Mohakal Theatre Fest
Two classics and a contemporary play to be staged today
Two classics and a contemporary play will be staged today at three different venues as part of the theatre festival arranged by theatre
troupe Mohakal Natya Sampraday.
Padatik Natya Sangsad will stage Shakespearean classic tragedy Macbeth at the National Theatre Hall of Bangladesh Shilpakala Academy; Dristipat Natyadol will stage Raja Himadri at the Experimental Theatre Hall of BSA and Shobdo Natyacharcha Kendra will stage Tritio Ekjon at the Chhayanaut Auditorium.
Translated by Syed Shamsul Haque and directed by Sudip Chakroborthy, Macbeth features a military general’s ambition and evil promptings to become the king in the wrong way. Killing the former king, the brave military person took power and kingdom only to be foiled eventually by the insurgency of his own conscience.
Dristipat’s Raja Himadri is an adaptation of the tragedy King Oedipus by the famous Greek philosopher Sophocles. Translated by Shambhu Mitra, the play has been adapted and directed by Khandaker Tazmi Noor.

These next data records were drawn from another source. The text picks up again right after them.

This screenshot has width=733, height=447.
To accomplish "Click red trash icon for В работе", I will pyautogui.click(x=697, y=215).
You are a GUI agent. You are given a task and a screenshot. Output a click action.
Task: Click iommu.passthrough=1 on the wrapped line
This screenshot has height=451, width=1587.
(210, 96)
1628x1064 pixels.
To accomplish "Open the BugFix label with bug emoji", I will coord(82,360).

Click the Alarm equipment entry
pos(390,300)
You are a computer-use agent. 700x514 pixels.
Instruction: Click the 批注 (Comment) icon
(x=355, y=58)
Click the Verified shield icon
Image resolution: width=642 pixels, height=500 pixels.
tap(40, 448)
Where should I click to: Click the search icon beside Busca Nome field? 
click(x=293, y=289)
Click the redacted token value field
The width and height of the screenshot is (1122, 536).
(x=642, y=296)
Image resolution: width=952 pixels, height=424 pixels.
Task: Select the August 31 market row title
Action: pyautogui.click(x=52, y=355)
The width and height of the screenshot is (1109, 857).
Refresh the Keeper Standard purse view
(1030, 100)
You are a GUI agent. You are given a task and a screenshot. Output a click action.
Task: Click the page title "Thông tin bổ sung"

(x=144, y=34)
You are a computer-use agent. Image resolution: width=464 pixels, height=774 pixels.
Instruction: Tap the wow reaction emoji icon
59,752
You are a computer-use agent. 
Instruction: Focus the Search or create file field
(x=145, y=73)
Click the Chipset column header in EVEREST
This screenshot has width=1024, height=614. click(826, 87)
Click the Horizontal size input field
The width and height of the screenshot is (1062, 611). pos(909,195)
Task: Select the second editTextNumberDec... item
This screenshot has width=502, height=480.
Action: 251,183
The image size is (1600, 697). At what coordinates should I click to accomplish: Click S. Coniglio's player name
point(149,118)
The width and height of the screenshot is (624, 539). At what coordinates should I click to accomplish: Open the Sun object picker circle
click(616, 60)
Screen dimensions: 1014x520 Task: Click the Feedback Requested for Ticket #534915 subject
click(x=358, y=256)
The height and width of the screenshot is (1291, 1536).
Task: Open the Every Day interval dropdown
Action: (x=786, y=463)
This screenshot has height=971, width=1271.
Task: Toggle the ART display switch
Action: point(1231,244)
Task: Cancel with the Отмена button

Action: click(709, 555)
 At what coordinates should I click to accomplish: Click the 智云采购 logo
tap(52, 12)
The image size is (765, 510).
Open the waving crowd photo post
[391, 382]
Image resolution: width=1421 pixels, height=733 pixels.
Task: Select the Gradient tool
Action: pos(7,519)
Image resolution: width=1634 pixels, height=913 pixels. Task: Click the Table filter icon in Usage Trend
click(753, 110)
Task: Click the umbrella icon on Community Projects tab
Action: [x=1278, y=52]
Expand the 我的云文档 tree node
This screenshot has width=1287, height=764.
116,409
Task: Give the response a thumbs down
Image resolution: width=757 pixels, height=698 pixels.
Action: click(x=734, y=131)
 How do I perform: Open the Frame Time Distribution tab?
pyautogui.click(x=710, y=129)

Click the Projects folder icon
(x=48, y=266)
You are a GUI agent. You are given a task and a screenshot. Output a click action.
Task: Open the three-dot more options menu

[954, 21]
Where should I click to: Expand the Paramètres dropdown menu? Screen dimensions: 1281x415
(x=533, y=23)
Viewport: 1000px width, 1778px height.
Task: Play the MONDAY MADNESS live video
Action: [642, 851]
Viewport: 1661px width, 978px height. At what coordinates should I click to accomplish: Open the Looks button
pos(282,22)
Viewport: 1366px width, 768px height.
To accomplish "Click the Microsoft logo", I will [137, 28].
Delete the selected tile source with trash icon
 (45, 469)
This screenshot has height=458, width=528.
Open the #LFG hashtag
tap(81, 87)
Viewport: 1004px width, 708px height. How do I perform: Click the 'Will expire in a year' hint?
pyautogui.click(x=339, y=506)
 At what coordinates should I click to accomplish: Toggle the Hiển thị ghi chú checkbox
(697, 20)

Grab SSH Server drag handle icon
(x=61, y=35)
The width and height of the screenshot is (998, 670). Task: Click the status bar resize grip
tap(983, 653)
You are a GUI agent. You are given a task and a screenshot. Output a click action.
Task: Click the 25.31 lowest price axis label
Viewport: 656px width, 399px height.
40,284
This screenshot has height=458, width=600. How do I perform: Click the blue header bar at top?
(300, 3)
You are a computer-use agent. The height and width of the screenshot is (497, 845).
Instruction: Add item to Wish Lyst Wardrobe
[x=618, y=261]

In his adaptation, Tazmi has converted the names of the characters, places and the plot of the Greek tragedy to give it a sub-continental touch and make it suitable for the contemporary audience of the region. The storyline, however, remains the same.
The adapted play is set at a Himalayan terrain named Pragjotispur where Himadri has been declared the king in gratitude for freeing the innocent people of the land from the atrocities of the demon Sangramvi. The queen of the state Indrani, the widow of the former king Chandrashekher, marries the new king. The fate of Raja Himadri, then, follows the dreadful prediction of the blind seer. The king gouges his eyes upon unearthing of the unbearable truth that he himself, unknowingly, has killed his father Chandrashekhar and married his own mother.
Shobdo Natyacharcha Kendra’s play titled Tritio Ekjon is written by Samir Dasgupta and directed by Anata Hira.
The theme of the play revolves around what usually happens or may happen in urban, contemporary conjugal life, which is often full of conflicts. The play opens with the entrance of an apparently happily married couple. The husband is a professor and a careerist, whereas the wife looks after the house. The lonely wife feels neglected as she has abandoned her own career and dreams for her marriage.
The twist in the plot is introduced when the husband realises that his wife is not honest and has an extramarital affair. The coming of the third character, named Bibek (conscience), makes the story run with multiple possible endings.
One ending is like that of Shakespeare’s Othello where the husband kills his wife.
In the second ending the wife, like Nora of Ibsen’s A Doll’s House, leaves the house to find her own direction and dream.
The third ending was that the husband realises his guilt and allows the scope where his wife can grow and actualise her dreams.